釣り人であれば、釣りたいという気持ちは何よりも勝る。ただ、ルアー釣りを選択したアングラーは、それに、相反する条件を付け加えている。ルアー釣りは、エサ釣りよりも、釣れない。
これは、否定しようのない事実だ。この事実の裏にあるものは何か?そこには、ルアーアングラーの真髄が秘められている。わざわざ、釣り難くした上で、釣りをする。なんとも矛盾した取り組みであろう。
いかに、サカナを騙せるか。どうすれば、もっとサカナを騙せるか。

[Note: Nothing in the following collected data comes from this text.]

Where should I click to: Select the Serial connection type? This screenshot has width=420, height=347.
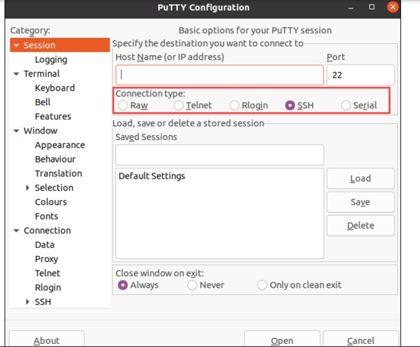345,105
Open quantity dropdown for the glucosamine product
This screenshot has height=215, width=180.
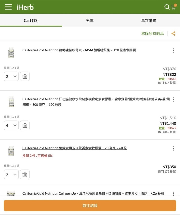click(x=11, y=76)
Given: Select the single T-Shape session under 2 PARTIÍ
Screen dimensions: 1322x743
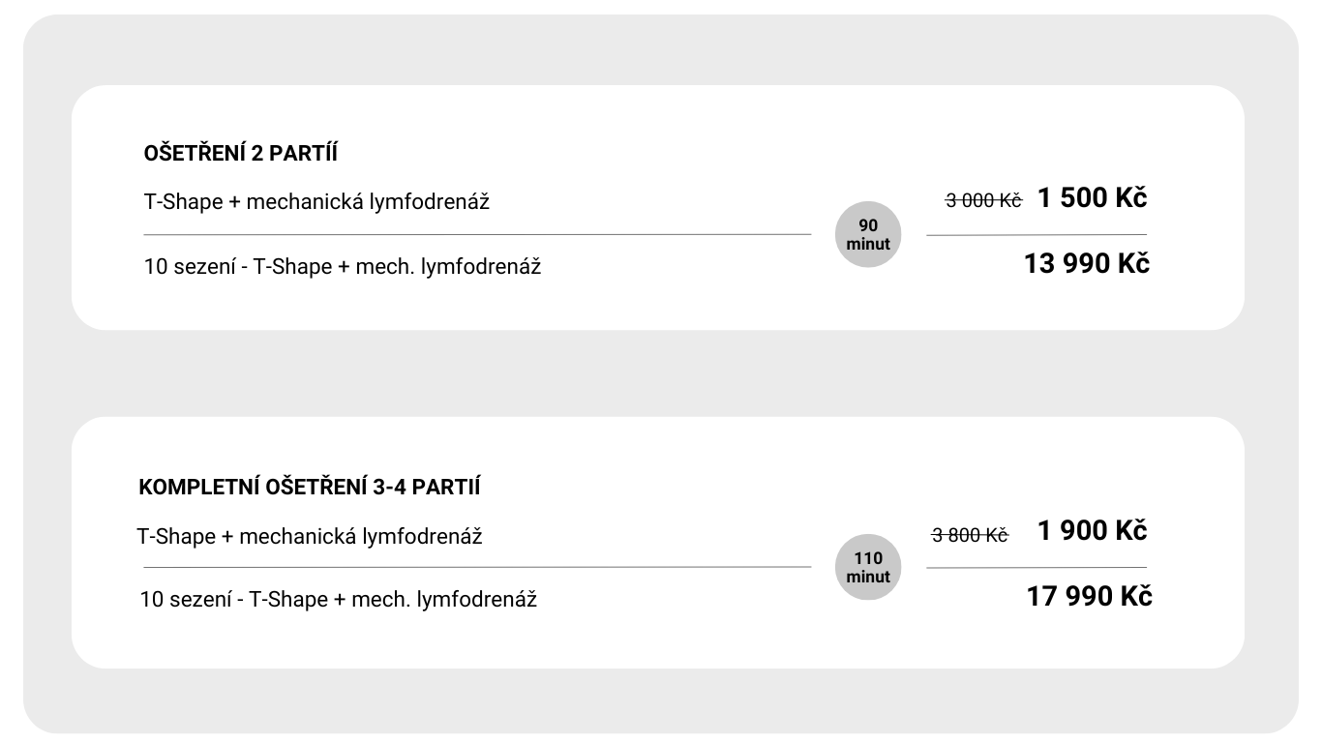Looking at the screenshot, I should pos(316,202).
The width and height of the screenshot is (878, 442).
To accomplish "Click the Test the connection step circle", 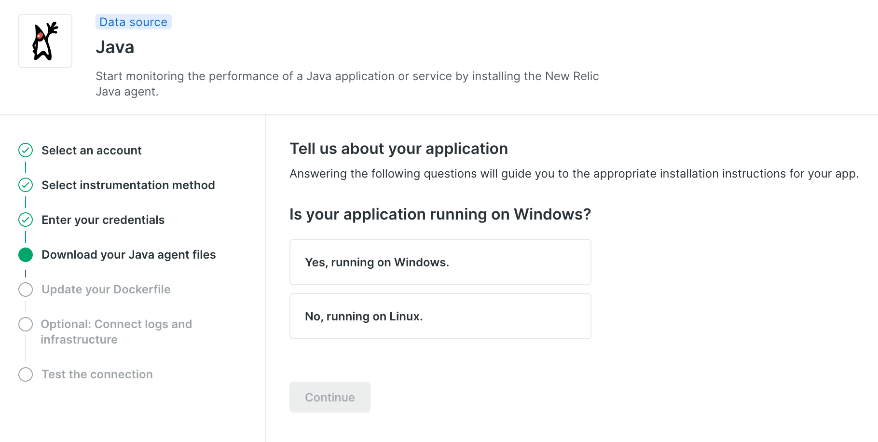I will point(26,374).
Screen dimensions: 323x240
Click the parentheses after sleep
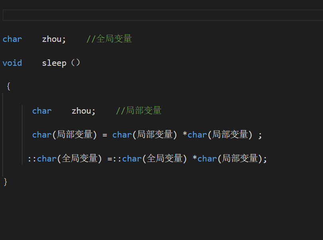coord(75,63)
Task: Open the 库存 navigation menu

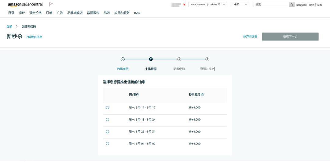Action: click(x=22, y=13)
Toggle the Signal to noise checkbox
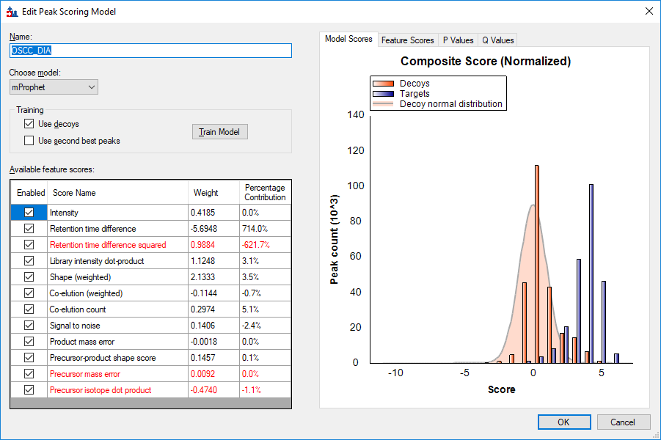This screenshot has width=661, height=440. (x=29, y=326)
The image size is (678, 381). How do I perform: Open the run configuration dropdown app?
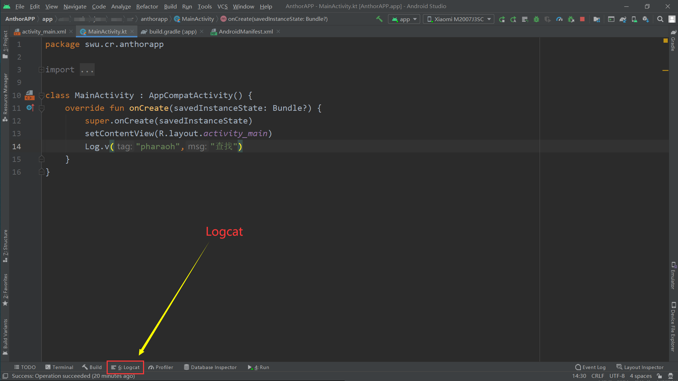403,19
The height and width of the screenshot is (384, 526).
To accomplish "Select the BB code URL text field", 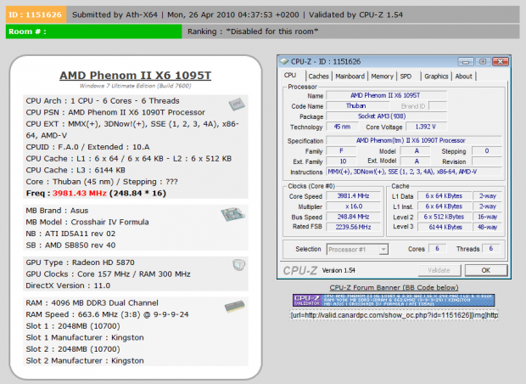I will click(394, 315).
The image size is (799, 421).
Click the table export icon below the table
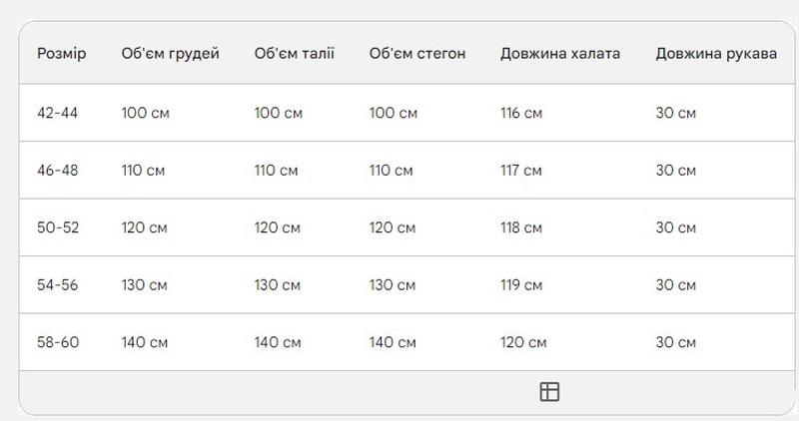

その知恵比べに、面白さがあり、豪快に騙せて釣れたときの意外性が興奮を生む。
しかし、悲しいかな、アングラーは、釣れない状況が、そう長くは耐えられないもの。その「騙しがいがある」というところから、少しづつ離れていってしまうもの。ルアーを徐々にエサに近づけていく。
そして、限りなくエサに近いものを選択していく。「とにかく、釣りたい」それが行き過ぎると、もはやルアー釣りの面白さは、どこかへ行ってしまったように感じてくる。
ルアー釣りは、エサ釣りよりも釣れない。しかし、わざわざ、それを選択しているのはなぜか?サカナとの知恵比べに負けることは悔しくない。本来の楽しみ方を見失うことは、とても惜しいことだ。